The program network3_bin uses a Genetic Algorithm (GA) for training a neural network on the MNIST dataset. Like the other programs, it accepts command-line arguments to control whether it should start training from scratch, continue training, or run in testing mode:

Command-line Argument Handling:

  • --training_start: Starts training from scratch.
  • --training_continue: Continues training from a previously saved state.
  • --testing: Skips training and directly proceeds with testing the model.

Training and Testing:

  • This program replaces the Stochastic Gradient Descent (SGD) method with a Genetic Algorithm for optimizing the neural network's weights.
  • GA Characteristics: Evolutionary processes such as selection, crossover, and mutation are applied across generations to find an optimal set of weights for the network.

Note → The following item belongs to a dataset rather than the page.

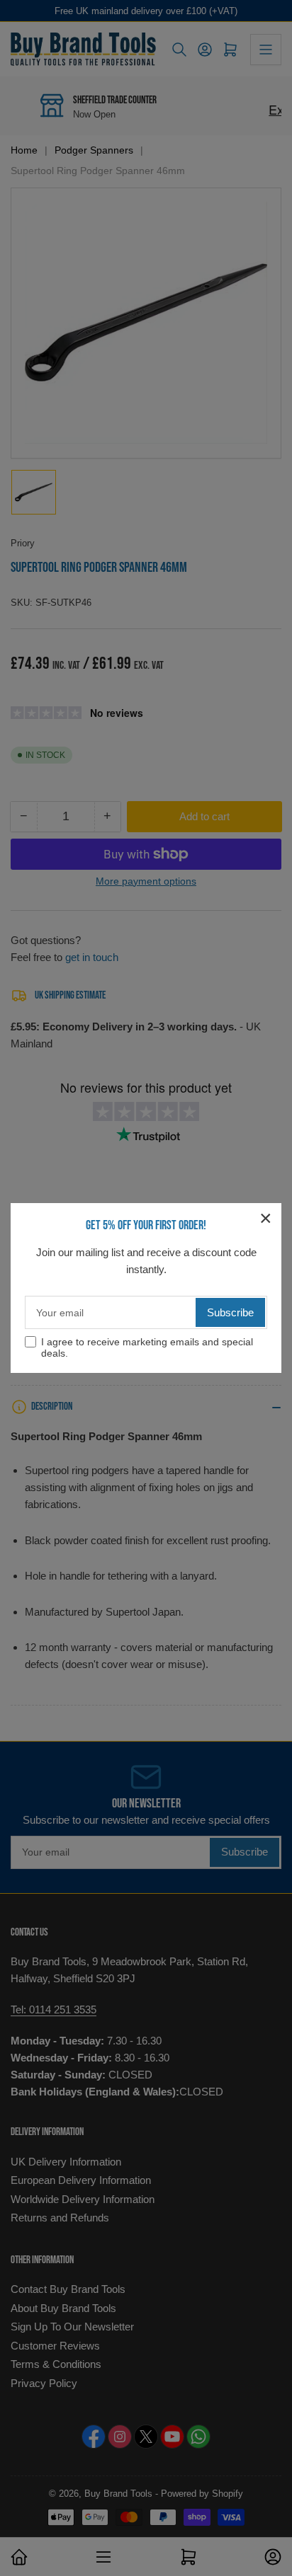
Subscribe (230, 1312)
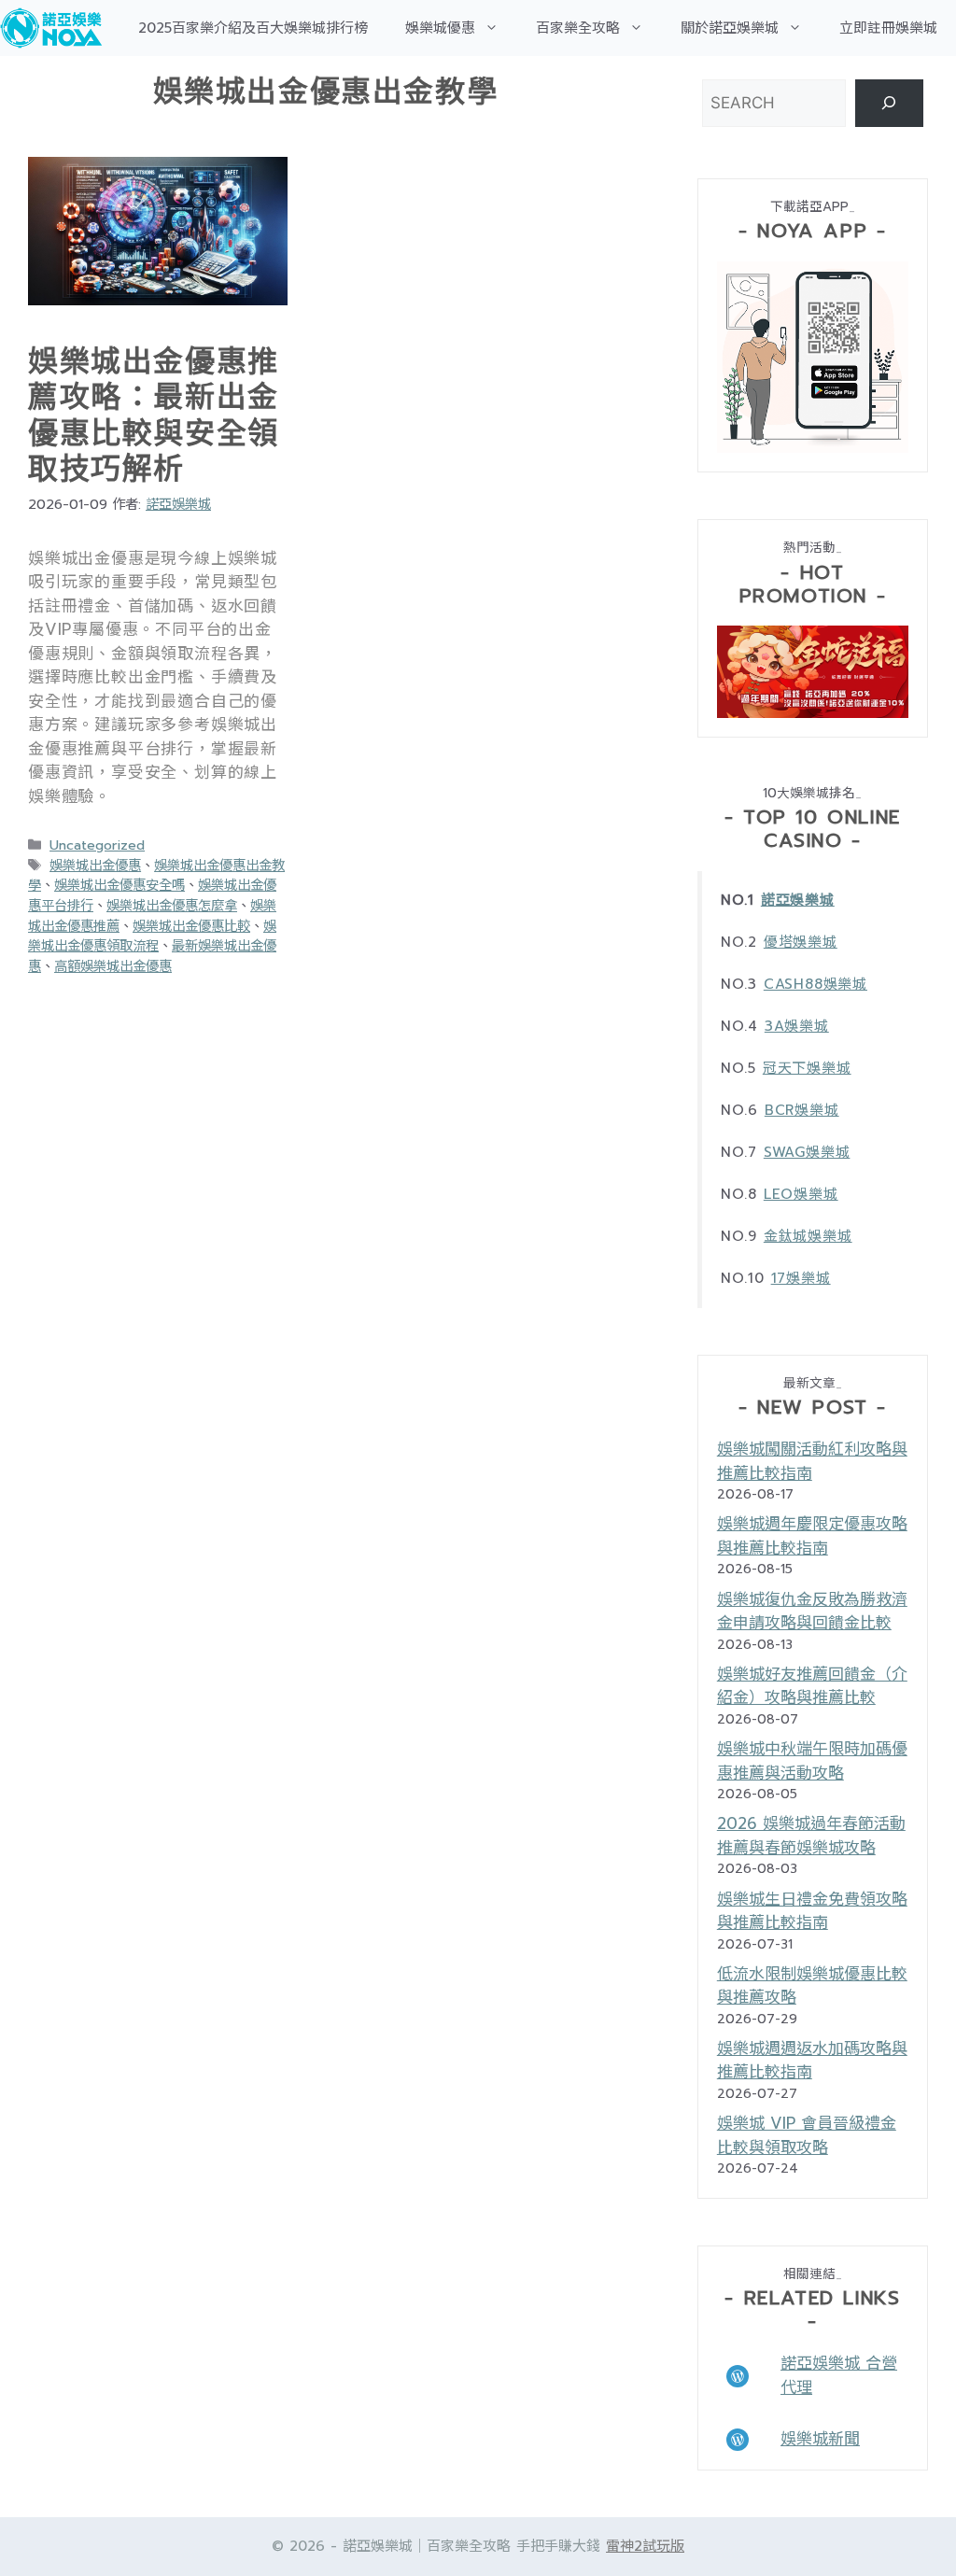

Performance: Despite running for 3000 generations, the accuracy remains low, around 30%. This slow convergence is expected because Genetic Algorithms are not well-suited for optimizing neural networks on tasks like MNIST digit classification, where gradient-based methods such as SGD are more effective.

The program not only highlights the limitations of Genetic Algorithms for efficient convergence on tasks like MNIST training but also serves as a demonstration of how to use my library, which can be applied to other tasks more suited for GA or where SGD is not applicable, such as simulating interactions in a game.